→ Source data
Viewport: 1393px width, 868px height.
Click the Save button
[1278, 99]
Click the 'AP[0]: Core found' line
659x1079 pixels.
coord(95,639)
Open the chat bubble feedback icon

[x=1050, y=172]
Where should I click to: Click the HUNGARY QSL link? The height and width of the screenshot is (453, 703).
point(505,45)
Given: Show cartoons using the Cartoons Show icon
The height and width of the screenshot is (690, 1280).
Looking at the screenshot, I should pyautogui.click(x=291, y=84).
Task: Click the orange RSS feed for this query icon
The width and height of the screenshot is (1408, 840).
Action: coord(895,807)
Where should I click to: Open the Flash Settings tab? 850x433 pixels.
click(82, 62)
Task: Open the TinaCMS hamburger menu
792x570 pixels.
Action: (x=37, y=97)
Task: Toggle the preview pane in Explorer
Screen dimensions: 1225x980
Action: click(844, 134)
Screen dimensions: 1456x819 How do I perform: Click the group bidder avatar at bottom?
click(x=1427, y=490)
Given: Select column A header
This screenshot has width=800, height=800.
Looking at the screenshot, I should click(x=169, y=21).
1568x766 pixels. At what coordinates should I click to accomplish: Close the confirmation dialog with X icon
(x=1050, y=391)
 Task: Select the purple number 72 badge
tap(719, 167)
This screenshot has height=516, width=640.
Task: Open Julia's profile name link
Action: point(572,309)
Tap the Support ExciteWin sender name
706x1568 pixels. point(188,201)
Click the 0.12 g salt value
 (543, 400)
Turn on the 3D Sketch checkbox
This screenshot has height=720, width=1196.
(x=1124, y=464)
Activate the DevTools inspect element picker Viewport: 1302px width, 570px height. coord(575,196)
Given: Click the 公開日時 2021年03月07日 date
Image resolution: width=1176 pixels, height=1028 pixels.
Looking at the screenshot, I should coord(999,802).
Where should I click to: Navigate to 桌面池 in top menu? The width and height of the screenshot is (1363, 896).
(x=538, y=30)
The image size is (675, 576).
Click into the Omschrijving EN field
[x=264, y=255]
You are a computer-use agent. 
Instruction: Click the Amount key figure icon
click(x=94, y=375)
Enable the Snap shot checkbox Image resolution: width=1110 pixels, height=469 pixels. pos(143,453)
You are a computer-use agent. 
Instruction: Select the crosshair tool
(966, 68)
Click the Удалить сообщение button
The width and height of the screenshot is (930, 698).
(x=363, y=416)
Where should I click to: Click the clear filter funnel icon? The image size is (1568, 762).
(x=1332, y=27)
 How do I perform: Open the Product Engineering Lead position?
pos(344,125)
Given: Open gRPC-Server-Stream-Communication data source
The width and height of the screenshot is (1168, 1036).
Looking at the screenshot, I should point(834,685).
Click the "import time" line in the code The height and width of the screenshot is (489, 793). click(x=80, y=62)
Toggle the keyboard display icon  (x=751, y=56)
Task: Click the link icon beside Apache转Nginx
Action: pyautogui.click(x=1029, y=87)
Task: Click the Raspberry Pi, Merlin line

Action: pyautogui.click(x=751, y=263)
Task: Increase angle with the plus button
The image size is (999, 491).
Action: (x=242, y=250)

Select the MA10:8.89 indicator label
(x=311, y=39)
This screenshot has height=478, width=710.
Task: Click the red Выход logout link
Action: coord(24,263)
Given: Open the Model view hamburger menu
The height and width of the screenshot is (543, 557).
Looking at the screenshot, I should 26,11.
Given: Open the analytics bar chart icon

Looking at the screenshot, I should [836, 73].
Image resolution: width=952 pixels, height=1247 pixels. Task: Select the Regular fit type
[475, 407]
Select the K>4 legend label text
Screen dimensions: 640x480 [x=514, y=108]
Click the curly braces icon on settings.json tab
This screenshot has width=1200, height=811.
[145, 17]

→ Directions for this task
Some lines in the material contain "checkbox". Show all of them.

→ Result of this exercise
Turn on the 3D Sketch checkbox
Enable the Snap shot checkbox Image resolution: width=1110 pixels, height=469 pixels. pos(143,453)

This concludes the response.